# EXTRACTED TEXT:
Gender Equality Bill 2019 (Vic)

The Gender Equality Bill 2019 (Vic) (“the Equality Bill”) has recently passed the Victorian Parliament, and is due to now go to the Governor of Victoria for royal assent.. According to the Explanatory Memorandum, the Equality Bill requires ‘defined entities’ to take positive action towards achieving workplace gender equality and incorporating gender equality in their policies, programs and services. In section 5 of the Bill, a ‘defined entity’ in Victoria is specified as a public service body, public entity, Council, Court Services Victoria, a university or the Office of Public Prosecutions. A defined entity must have 50 or more employees. Under Part 3 of the Equality Bill, the defined entity must undertake a gender impact assessment when developing any policy, program or service that has a direct and significant impact on the public. Under Part 4 of the Equality Bill, the defined entity must undertake a workplace gender audit in order to assess the state and nature of gender inequality in the workplace and the disadvantage a person may experience on the basis of other protected attributes (such as race, sexual orientation, age or disability). The entity must then prepare a Gender Equality Action Plan (“the Plan”) that includes the results of the audit and strategies for promoting gender equality. Under Part 5 of the Equality Bill, the defined entity must prepare a progress report every second year after submitting the Plan, which, amongst other things, reports on the defined entity’s progress in relation to the measures and strategies in the Plan. The Equality Bill also states that regulations can prescribe mandatory targets and quotas relating to gender equality indicators, and that the defined entity must make reasonable and material progress towards these targets and quotas.

The Equality Bill also establishes a Public Sector Gender Equality Commissioner (“the Commissioner”). Under Part 6, the Commissioner may issue a compliance notice to a defined entity if the Commissioner reasonably believes that the defined entity has failed to comply with the Act by not preparing a Gender Equality Action Plan, not preparing or submitting a progress report or not making reasonable and material progress in relation to workplace gender equality indicators, targets or quotas. If the defined entity does not comply with a compliance notice, the Commissioner may accept a written undertaking from the defined entity, recommend the Minister take any action, publish on the Commissioner’s website the name of the defined entity or apply to the Victorian Civil and Administrative Tribunal for an order directing the defined entity to comply with the notice. The Commissioner also has the power under Part 7 of the Equality Bill to deal with a dispute arising from an enterprise agreement or a workplace determination that covers a defined entity if the dispute relates to a systemic gender equality issue. The Commissioner, however, cannot make any binding determination in relation to a dispute.

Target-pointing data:
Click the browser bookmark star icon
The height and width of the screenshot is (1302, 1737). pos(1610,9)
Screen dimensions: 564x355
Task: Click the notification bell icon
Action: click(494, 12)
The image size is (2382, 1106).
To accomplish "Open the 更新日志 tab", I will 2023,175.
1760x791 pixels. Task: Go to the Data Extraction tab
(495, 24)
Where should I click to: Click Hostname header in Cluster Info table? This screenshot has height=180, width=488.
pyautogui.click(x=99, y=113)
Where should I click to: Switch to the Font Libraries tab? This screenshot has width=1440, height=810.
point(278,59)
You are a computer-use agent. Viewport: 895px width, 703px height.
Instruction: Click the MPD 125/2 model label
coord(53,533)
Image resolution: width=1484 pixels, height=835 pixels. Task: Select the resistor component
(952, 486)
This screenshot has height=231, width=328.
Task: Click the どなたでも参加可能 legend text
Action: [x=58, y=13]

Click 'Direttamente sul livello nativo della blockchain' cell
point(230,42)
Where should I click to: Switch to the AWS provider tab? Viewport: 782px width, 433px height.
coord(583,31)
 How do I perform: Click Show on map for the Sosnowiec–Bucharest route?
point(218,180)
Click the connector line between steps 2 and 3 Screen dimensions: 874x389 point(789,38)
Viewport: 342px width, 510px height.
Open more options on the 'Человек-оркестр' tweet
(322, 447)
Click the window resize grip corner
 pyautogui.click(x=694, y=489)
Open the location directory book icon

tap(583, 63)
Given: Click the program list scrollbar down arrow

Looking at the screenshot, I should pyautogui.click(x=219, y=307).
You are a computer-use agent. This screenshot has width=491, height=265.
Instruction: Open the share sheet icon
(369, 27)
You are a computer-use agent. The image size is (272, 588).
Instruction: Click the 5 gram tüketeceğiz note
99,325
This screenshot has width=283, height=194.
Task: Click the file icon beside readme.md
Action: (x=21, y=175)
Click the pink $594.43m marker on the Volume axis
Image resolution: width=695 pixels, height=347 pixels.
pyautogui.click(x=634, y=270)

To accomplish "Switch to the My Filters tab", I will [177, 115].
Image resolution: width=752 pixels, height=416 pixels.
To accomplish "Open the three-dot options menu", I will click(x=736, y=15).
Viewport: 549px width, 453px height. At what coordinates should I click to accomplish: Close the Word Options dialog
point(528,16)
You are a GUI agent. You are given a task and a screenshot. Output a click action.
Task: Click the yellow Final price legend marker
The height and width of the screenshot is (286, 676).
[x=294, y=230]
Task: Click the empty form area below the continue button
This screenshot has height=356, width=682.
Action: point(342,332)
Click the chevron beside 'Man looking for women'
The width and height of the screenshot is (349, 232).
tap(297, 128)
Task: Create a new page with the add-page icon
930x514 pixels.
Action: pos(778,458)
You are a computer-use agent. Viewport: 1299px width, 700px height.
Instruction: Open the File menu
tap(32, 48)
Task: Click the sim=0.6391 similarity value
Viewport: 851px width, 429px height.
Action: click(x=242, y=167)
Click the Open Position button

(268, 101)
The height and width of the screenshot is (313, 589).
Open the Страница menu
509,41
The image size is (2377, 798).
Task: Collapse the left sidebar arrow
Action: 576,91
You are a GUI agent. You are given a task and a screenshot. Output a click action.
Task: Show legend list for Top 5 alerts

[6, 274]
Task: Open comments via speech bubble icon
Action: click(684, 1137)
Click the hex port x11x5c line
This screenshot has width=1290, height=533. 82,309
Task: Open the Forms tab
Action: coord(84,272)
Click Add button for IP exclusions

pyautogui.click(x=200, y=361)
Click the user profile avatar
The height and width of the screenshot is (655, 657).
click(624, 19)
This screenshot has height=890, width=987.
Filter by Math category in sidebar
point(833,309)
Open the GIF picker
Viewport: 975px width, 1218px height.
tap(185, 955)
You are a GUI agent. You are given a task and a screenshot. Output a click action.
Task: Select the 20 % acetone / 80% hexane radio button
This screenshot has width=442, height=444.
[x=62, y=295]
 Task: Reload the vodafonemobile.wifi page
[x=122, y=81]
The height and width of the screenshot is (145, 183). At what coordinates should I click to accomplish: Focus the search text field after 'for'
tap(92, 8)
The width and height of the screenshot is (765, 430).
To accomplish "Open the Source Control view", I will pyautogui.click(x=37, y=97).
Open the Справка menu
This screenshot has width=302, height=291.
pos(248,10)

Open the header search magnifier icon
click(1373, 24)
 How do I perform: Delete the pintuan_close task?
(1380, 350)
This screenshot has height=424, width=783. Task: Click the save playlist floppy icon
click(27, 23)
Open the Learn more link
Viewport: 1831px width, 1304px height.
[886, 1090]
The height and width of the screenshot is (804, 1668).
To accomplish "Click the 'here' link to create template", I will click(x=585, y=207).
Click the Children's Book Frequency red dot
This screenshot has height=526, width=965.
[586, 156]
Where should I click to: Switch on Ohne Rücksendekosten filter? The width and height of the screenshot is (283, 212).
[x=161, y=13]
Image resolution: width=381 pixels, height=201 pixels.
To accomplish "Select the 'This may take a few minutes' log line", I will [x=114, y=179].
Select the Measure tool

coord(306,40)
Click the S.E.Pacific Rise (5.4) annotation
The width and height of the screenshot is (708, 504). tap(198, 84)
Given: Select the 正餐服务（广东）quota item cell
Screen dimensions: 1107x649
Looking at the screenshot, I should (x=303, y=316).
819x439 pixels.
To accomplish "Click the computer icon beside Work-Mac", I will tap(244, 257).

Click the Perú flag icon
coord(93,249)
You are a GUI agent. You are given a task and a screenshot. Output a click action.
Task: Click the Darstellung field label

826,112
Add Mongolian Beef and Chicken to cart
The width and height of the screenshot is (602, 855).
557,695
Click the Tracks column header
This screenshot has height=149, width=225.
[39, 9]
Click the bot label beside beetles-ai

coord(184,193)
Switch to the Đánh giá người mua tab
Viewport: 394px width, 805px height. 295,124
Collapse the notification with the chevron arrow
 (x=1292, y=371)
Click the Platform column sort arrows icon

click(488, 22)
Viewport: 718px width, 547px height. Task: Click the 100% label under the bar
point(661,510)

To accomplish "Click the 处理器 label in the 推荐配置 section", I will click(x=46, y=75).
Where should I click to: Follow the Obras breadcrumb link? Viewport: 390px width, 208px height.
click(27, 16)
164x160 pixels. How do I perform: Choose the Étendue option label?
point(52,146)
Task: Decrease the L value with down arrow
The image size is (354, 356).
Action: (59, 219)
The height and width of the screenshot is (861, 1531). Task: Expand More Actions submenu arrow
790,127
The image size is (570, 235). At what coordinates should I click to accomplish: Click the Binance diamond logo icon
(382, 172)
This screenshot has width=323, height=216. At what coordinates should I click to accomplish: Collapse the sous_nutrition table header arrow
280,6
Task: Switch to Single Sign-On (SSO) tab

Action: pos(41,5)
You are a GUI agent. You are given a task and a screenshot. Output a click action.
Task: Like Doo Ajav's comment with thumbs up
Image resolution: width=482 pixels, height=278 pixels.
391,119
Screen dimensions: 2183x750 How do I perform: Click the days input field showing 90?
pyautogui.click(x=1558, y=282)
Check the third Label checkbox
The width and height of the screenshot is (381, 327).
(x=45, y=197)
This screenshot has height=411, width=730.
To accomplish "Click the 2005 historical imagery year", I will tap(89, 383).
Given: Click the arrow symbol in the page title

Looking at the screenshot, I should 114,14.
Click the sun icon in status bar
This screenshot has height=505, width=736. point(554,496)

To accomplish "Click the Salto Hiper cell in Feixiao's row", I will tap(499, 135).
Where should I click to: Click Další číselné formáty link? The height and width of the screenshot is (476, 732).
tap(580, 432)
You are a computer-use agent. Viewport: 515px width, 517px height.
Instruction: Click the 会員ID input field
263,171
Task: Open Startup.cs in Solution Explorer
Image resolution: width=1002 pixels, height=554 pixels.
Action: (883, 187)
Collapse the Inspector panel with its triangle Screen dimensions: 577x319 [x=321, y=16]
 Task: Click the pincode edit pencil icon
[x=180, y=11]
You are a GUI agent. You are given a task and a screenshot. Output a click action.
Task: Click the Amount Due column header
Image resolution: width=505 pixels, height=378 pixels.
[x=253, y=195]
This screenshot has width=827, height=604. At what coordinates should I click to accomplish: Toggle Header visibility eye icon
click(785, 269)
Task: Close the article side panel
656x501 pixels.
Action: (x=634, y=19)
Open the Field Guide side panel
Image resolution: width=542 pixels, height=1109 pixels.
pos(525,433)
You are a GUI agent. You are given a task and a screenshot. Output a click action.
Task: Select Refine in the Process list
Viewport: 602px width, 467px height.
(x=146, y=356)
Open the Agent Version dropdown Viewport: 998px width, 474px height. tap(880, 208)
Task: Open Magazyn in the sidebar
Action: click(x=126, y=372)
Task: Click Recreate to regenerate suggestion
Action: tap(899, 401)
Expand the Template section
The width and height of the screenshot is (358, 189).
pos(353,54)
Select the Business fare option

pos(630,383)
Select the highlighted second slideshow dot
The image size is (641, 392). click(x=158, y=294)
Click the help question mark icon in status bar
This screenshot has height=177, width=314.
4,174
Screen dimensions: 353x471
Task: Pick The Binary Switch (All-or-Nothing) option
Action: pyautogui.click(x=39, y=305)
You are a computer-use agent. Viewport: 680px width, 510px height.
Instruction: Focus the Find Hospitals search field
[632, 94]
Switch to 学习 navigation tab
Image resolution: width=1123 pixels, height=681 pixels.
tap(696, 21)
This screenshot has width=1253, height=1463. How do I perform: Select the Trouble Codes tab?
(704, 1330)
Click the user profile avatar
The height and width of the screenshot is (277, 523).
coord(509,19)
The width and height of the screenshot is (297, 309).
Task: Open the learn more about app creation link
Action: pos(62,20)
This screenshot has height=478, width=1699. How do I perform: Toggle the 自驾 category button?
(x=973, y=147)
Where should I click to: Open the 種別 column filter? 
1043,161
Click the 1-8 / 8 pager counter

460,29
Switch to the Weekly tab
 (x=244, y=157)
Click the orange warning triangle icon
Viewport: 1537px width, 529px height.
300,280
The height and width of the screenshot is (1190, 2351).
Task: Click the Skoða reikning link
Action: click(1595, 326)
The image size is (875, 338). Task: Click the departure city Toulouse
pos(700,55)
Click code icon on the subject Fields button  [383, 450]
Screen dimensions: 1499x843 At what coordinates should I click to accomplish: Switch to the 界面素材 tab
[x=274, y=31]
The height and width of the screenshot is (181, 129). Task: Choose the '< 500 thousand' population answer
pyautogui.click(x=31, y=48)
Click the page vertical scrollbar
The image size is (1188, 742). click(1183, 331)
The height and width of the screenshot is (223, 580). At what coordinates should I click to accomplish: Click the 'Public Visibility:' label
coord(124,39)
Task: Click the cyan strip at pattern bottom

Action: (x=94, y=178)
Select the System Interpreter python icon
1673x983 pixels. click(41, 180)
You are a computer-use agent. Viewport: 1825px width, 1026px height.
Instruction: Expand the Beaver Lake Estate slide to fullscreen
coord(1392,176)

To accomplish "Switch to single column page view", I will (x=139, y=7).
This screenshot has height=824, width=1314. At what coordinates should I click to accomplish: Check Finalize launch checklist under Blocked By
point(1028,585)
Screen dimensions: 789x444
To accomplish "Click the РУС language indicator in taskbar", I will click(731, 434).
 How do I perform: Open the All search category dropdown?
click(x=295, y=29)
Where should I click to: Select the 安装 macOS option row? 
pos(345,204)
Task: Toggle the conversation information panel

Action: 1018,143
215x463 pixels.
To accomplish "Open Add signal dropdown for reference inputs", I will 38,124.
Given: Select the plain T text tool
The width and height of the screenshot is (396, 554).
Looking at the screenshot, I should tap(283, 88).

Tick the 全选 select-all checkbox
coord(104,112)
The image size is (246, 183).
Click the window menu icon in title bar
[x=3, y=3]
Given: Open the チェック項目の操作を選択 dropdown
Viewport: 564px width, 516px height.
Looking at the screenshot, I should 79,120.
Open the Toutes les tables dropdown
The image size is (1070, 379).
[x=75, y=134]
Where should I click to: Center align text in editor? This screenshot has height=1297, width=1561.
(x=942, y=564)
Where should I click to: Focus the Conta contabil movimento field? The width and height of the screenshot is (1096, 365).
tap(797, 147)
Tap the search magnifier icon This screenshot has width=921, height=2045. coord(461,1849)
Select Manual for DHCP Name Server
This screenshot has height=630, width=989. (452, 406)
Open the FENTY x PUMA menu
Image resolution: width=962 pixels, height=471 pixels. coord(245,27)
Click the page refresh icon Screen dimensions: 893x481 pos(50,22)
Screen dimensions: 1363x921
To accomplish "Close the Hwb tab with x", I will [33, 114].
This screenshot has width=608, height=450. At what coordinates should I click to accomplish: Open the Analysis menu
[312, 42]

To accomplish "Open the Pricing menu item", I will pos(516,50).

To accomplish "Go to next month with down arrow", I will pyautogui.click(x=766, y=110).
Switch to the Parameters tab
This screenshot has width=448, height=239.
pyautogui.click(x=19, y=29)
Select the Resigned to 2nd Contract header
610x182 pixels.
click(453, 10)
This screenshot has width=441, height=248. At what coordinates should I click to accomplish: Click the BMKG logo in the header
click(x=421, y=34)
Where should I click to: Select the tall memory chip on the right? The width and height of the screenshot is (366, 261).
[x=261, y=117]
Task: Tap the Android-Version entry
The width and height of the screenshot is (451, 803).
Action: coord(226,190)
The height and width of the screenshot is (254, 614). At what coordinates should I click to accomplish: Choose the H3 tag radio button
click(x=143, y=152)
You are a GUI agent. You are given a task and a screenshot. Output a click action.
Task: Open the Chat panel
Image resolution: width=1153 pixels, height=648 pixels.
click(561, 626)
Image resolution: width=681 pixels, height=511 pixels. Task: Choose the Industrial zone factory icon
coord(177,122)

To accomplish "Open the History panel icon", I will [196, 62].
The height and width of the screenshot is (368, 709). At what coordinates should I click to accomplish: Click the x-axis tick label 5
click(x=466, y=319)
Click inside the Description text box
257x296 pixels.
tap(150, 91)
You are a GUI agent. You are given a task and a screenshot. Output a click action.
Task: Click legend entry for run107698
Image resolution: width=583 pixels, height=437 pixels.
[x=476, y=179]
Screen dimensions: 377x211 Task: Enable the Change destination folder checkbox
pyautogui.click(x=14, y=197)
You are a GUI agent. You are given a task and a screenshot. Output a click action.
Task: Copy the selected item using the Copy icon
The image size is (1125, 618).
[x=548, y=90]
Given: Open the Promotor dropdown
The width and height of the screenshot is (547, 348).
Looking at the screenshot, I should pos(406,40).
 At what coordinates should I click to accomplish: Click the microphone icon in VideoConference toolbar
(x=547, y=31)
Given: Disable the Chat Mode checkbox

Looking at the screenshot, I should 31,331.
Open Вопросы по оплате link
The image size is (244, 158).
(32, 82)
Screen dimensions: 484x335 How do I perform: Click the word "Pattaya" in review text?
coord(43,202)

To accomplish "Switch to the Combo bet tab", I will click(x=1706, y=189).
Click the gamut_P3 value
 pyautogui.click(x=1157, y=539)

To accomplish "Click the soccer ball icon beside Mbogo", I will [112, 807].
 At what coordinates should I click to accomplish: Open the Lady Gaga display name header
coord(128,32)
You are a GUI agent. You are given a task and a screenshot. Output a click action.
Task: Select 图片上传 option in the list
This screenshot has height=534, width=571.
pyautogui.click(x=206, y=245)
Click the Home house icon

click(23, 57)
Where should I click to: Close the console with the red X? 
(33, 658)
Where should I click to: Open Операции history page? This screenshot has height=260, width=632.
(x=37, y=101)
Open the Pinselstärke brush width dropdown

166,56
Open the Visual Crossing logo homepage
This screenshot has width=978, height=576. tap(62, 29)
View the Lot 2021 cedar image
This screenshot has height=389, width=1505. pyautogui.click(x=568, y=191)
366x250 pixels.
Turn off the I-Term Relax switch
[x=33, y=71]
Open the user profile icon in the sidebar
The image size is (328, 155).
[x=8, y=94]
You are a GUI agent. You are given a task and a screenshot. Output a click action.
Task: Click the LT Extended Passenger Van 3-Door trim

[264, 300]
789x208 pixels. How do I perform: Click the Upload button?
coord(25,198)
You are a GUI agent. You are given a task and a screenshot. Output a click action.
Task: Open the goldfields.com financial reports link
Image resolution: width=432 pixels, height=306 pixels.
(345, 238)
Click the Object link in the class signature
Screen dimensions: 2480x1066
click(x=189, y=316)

# WHAT THE TASK ASKS:
In the text on the Gender Equality Bill 2019, how often must a defined entity prepare a progress report after submitting its Gender Equality Action Plan?

# CORRECT ANSWER:
Every second year.